No século XVIII uma das formas mais comuns de transporte, além do cavalo, era o trem. Os trens de carga tinham capacidade de mover toda uma economia, levando insumos, comida, estrutura e qualquer outra coisa à distâncias longas e "intermináveis". Não foi diferente na construção da economia escocesa.
A locomotiva encravada no coração da garrafa do Longmorn Distiller's Choice é uma referência a este crescimento e desenvolvimento. As ferrovias instaladas próximo ao rio Spey também foram pontos importantes para a localização das destilarias. O rio foi a primeira opção; a ferrovia, a segunda.
BenRiach e Longmorn são destilarias quase vizinhas. Até conta-se a história que a destilaria BenRiach produzia bons whiskies e não os comercializava, mas fornecia para a destilaria Longmorn. Não somente isso, ela fornecia espaço e armazéns para seus barris em maturação. O comércio e fornecimento entre as detilarias era tão intenso que se construiu um ramal ferroviário entre elas, as destilarias, a fim de facilitar o transporte de insumos e dos produtos destilados.
Tudo se tornava muito fácil; a Longmorn mandava a BenRiach destilar os whiskies de grãos, principalmente cevada, pedi para transportar os barris para ela e a Longmorn rotulava seus whiskies após um período de maturação, ou mesmo finalização em seus vaults.
Só que há uns 30 anos mais ou menos, as coisas mudaram. As destilarias passaram para as mãos de donos distintos. Hoje, a Longmorn ainda faz parte do grupo da Chivas e a BenRiach do grupo do Jack Daniel's. E a ferrovia? Foi desativada.
Mas no coração da história, para aqueles que trabalharam nas duas destilarias, fica-se o som do apito da locomotiva, o tremor dos trilhos carregadíssimos de barris cheios de histórias e de sabor.

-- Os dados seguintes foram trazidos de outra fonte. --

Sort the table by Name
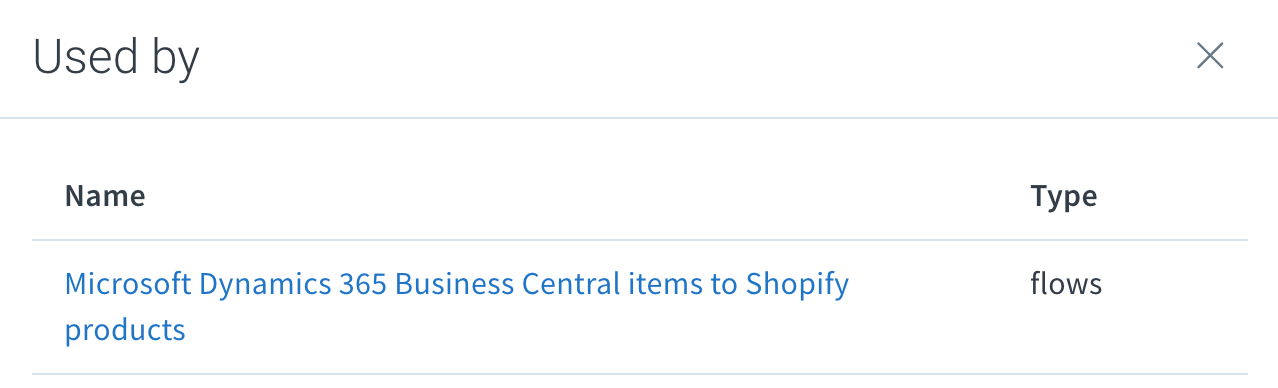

Mesmo alguns anos depois, durante minha revisita, o whisky continua muito interessante. Ele tem finalização em vinho Xerez, mas de passagem em barril de carvalho de primeiro uso, por isso do impacto no sabor final e na cor mais escurecida do destilado. Ele passa por três tipos de barris, diferentemente do seu irmão mais velho, de dezesseis anos.
A pergunta que fica é; depois que a BenRiach parou de fornecer seus whiskies para a Longmorn, será que o whisky continua saboroso e igual ao antigo?